The injection volume is usually 5–10 μL in mice and 10–50 μL in rats, but different volumes have also been used (Table 1, Table 2, Table 3 and Table 4). An intrathecal injection of 30–50% of the volume of the total CSF volume is defined as a larger volume [27]. After the thoracolumbar intrathecal administration of a larger volume, it is immediately transferred to the cere-bro-cervical region. Thirty-three and forty-two percent of the total CSF volume in a thoraco-lumbar intrathecal administration was reported as tolerable in humans and non-human primates, respectively [27]. However, the limits of safe injection volumes have not been characterized in mice and rats, and further experimental studies are needed. The total volume of CSF in mice and rats is 35–40 μL and 150 μL, respectively [28]. The needle size for intrathecal injection by needle puncture in rats and mice varies between articles, but a 30-G needle is commonly used for mice [1][29], and 25-G is used for rats [10][11] (Table 1 and Table 2).
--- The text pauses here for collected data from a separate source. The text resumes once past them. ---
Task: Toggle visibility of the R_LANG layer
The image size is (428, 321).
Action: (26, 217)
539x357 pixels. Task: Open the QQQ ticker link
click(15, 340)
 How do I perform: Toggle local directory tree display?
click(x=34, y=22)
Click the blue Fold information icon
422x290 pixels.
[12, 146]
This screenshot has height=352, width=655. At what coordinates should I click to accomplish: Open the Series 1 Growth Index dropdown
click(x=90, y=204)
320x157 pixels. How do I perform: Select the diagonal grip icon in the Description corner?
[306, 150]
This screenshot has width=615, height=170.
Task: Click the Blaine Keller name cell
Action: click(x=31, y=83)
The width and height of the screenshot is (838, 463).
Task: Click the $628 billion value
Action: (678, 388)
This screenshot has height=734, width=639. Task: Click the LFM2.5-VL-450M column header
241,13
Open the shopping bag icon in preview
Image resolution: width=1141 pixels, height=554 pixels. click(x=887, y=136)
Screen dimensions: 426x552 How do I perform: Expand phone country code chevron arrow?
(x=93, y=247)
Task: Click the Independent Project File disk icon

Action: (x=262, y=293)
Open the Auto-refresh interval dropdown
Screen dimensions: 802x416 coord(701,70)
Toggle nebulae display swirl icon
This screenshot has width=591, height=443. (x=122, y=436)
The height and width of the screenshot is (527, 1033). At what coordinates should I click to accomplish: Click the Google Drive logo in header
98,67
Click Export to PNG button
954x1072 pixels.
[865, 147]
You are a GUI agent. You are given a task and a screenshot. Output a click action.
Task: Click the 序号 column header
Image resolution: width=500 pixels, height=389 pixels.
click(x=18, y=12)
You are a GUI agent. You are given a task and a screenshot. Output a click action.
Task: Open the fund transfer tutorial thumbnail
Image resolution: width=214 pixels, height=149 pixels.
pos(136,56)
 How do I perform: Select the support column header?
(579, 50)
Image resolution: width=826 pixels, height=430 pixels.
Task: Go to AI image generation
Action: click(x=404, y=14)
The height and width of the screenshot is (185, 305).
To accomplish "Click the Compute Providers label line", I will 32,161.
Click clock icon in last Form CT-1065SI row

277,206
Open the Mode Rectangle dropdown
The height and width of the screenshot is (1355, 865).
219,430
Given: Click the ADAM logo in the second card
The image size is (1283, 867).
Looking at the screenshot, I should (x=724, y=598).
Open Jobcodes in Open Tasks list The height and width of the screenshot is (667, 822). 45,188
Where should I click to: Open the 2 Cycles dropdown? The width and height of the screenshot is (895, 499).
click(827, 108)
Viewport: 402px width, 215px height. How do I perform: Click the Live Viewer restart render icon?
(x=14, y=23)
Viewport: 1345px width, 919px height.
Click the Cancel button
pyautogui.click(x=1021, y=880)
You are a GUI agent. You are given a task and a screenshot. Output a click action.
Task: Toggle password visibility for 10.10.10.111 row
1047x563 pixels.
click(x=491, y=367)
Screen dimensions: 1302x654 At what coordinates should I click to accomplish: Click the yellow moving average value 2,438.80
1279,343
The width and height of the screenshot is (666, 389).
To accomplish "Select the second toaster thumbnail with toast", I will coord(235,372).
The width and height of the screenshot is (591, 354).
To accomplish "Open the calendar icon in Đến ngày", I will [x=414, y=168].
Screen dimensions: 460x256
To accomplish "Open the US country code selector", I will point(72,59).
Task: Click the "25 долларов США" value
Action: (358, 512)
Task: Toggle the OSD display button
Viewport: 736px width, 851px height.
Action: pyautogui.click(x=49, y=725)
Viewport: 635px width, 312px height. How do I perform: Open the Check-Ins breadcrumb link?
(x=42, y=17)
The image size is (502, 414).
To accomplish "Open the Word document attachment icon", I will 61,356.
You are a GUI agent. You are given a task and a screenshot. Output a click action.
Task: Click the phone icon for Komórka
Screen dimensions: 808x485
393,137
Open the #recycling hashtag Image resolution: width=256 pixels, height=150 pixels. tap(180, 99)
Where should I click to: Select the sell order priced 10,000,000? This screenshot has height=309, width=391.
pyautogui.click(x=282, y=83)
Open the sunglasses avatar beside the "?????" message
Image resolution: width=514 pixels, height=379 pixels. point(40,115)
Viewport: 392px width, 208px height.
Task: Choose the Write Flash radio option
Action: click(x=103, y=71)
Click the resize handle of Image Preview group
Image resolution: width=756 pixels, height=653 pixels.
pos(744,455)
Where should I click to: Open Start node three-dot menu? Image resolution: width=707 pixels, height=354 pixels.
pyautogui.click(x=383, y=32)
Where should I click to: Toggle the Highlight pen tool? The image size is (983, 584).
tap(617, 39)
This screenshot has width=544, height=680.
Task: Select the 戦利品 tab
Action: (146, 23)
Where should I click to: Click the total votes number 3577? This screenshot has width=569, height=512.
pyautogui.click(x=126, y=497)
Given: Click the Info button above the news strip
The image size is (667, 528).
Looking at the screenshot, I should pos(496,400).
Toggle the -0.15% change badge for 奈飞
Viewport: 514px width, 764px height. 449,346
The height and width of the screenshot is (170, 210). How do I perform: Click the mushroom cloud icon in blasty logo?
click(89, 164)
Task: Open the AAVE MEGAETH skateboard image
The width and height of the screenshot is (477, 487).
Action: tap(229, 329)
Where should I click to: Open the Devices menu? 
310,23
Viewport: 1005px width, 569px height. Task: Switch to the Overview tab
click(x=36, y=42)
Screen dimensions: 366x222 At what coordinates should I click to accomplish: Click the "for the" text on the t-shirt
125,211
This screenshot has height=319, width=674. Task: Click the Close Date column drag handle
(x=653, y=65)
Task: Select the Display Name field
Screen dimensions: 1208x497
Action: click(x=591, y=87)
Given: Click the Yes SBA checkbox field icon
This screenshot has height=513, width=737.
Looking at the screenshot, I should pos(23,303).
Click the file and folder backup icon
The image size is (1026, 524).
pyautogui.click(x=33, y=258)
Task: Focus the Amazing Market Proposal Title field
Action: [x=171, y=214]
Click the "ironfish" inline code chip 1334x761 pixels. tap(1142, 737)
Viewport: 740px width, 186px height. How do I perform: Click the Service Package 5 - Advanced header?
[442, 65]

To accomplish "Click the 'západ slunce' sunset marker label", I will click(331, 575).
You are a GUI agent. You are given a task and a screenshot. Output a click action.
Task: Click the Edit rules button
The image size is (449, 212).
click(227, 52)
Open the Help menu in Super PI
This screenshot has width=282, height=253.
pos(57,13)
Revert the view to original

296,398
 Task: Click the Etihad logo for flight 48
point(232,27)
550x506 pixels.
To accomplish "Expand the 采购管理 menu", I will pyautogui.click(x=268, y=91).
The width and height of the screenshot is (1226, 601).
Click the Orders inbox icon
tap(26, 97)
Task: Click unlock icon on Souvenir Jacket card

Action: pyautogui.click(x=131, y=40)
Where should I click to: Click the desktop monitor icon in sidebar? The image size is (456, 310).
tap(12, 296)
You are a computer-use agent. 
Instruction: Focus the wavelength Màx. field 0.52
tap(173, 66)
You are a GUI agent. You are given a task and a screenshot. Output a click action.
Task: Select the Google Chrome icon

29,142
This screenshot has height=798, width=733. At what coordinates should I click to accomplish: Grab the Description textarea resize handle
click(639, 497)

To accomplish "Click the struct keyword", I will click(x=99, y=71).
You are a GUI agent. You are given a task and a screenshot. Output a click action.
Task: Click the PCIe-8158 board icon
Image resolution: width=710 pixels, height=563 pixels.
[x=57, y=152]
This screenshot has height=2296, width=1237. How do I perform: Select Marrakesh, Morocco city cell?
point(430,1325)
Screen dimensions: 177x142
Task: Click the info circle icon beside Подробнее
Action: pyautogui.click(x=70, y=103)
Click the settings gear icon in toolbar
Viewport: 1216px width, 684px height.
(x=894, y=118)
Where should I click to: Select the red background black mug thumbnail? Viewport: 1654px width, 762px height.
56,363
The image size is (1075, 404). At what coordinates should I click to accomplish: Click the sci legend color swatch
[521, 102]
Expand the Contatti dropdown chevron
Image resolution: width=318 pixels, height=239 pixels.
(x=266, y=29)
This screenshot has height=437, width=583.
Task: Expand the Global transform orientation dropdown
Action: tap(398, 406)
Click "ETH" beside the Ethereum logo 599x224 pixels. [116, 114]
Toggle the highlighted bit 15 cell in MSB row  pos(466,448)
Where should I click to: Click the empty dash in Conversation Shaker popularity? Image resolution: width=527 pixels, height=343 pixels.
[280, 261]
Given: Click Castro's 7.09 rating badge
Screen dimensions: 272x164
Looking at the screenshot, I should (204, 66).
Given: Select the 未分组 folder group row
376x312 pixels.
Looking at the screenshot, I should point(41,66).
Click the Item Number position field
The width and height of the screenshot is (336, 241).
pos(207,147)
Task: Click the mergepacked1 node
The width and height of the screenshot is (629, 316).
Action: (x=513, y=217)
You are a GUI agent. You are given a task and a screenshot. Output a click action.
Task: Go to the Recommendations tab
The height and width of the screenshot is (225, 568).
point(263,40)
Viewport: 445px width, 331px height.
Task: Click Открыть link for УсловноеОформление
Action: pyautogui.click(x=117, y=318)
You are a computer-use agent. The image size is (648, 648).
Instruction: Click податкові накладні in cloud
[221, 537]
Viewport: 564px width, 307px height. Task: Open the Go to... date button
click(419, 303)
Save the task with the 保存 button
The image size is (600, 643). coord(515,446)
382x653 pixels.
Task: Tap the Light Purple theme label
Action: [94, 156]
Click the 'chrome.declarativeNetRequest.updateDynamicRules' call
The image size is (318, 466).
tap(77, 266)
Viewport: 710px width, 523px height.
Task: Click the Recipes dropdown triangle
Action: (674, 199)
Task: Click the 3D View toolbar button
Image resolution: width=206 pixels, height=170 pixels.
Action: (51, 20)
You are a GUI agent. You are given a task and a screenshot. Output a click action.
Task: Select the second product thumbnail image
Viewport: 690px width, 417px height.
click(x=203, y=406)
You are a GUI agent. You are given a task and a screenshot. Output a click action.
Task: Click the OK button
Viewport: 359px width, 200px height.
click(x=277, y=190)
Furthermore, the dead space is sometimes ignored, but it has a significant impact on the accurate dosing of a drug because a very small total drug volume is injected via these routes. Dead space is the internal volume of the catheter or needle through which a drug passes from the syringe to the targeted region (e.g., epidural or intrathecal space). If the dead space is 10 µL and the injected volume is 10 µL, then the entire amount of the drug will remain in the catheter. To solve this problem, the dead space can first be filled with the injected agent, and the targeted volume should then be withdrawn in the syringe and then injected. Another method is by flushing with an equal volume of saline to replace the dead space occupied by the drugs [14][16][30]. However, care should be taken to prevent air bubbles when changing the syringe, which may cause adverse effects such as the alteration of subarachnoid pressure and injury to the nerves or meninges [31].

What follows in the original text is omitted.